Nuclear sequestration of cellular chaperone and proteasomal machinery during herpes simplex virus type 1 infection
- PMID: 15194794
- PMCID: PMC421678
- DOI: 10.1128/JVI.78.13.7175-7185.2004
Nuclear sequestration of cellular chaperone and proteasomal machinery during herpes simplex virus type 1 infection
Abstract
Herpes simplex virus type 1 (HSV-1) encodes a portal protein that forms a large oligomeric structure believed to provide the conduit for DNA entry and exit from the capsid. Chaperone proteins often facilitate the folding and multimerization of such complex structures. In this report, we show that cellular chaperone proteins, components of the 26S proteasome, and ubiquitin-conjugated proteins are sequestered in discrete foci in the nucleus of the infected cell.

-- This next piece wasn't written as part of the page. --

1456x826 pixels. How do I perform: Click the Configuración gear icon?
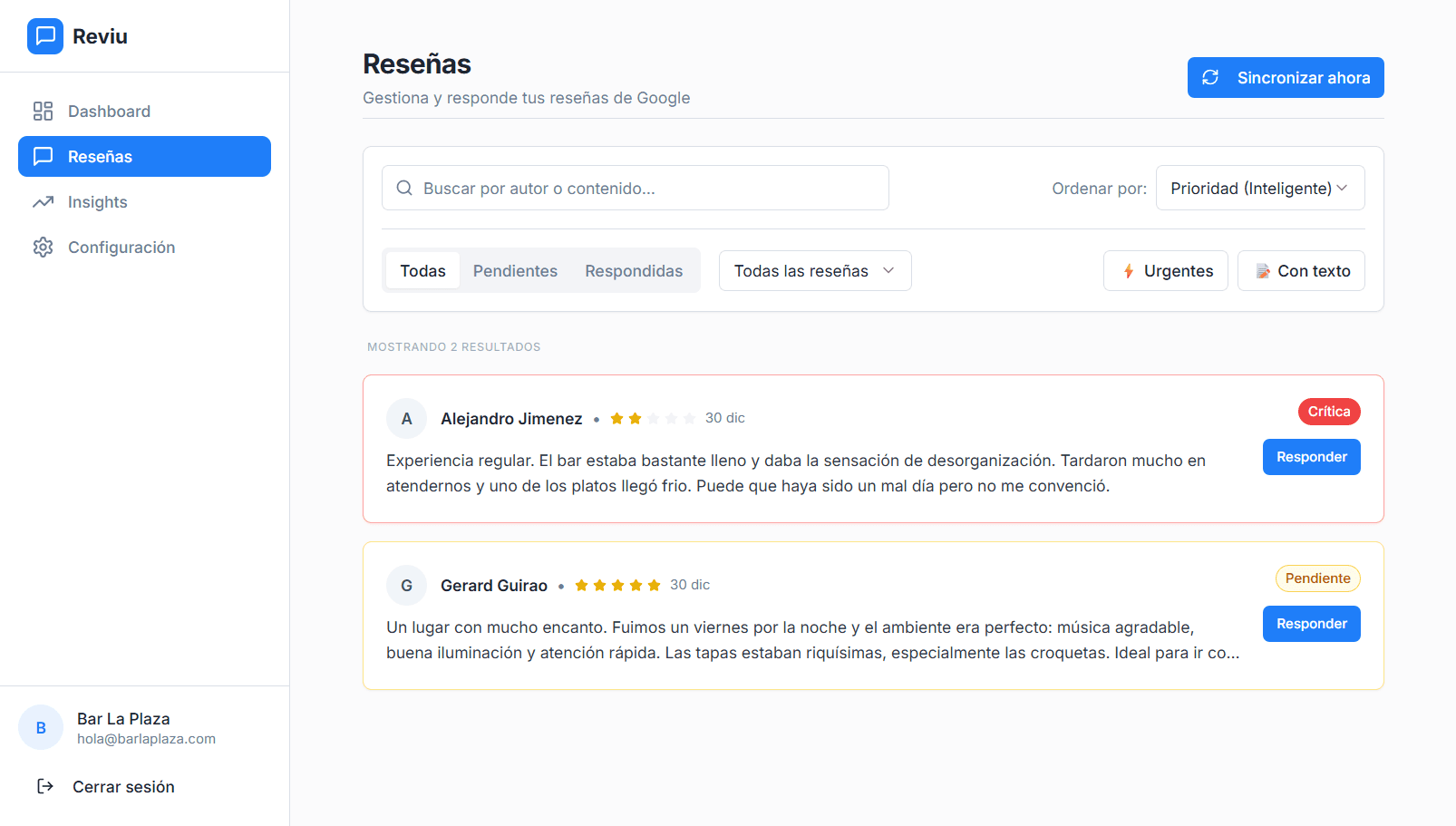click(43, 247)
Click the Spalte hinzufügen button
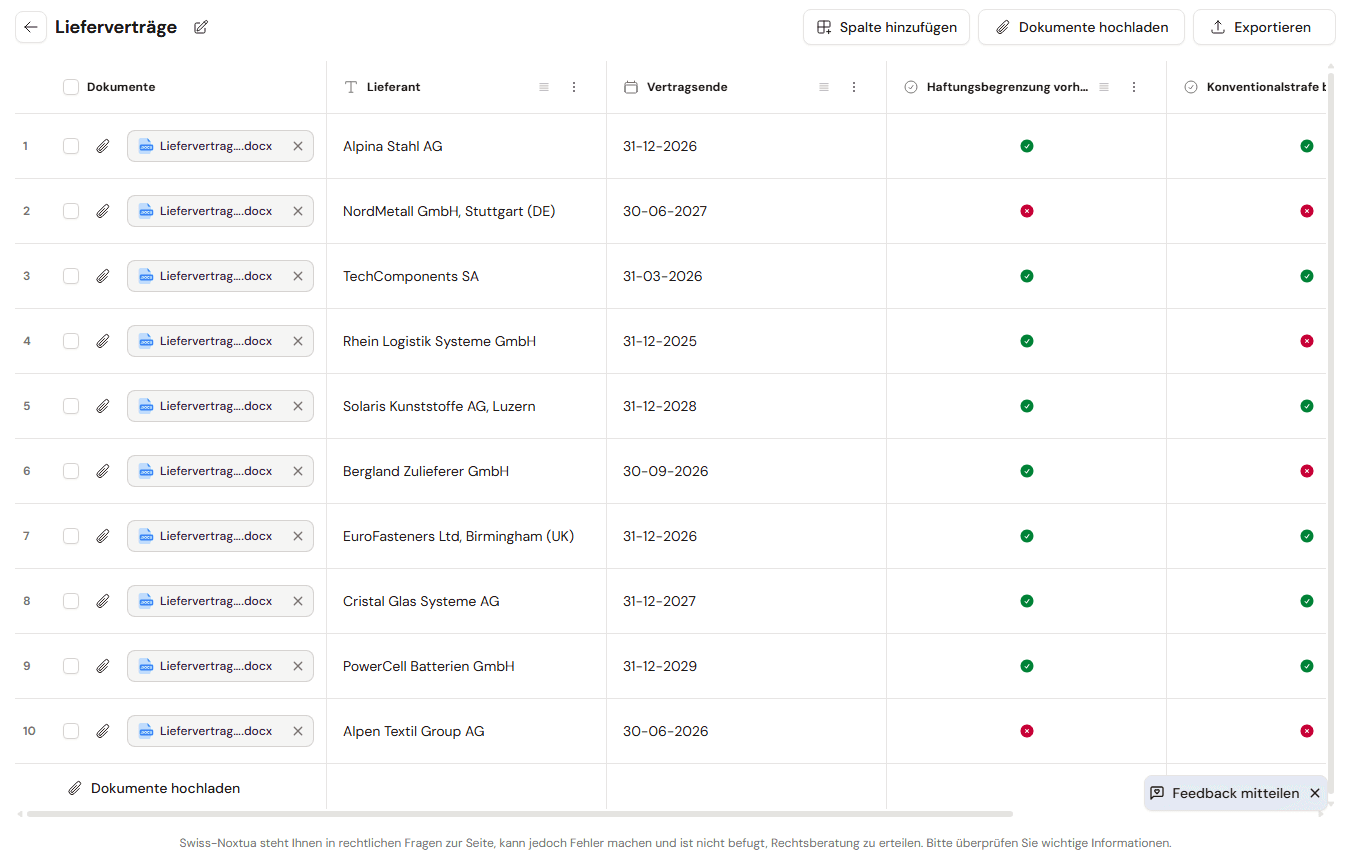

The immediate-early viral protein ICP0 was shown to be necessary to establish these foci at early times during infection and sufficient to redistribute chaperone molecules in transfected cells. Furthermore, we found that not only is the portal protein, UL6, localized to these sites during infection, but it is also a substrate for ubiquitin modification. Our results suggest that HSV-1 has evolved an elegant mechanism for facilitating protein quality control at specialized foci within the nucleus.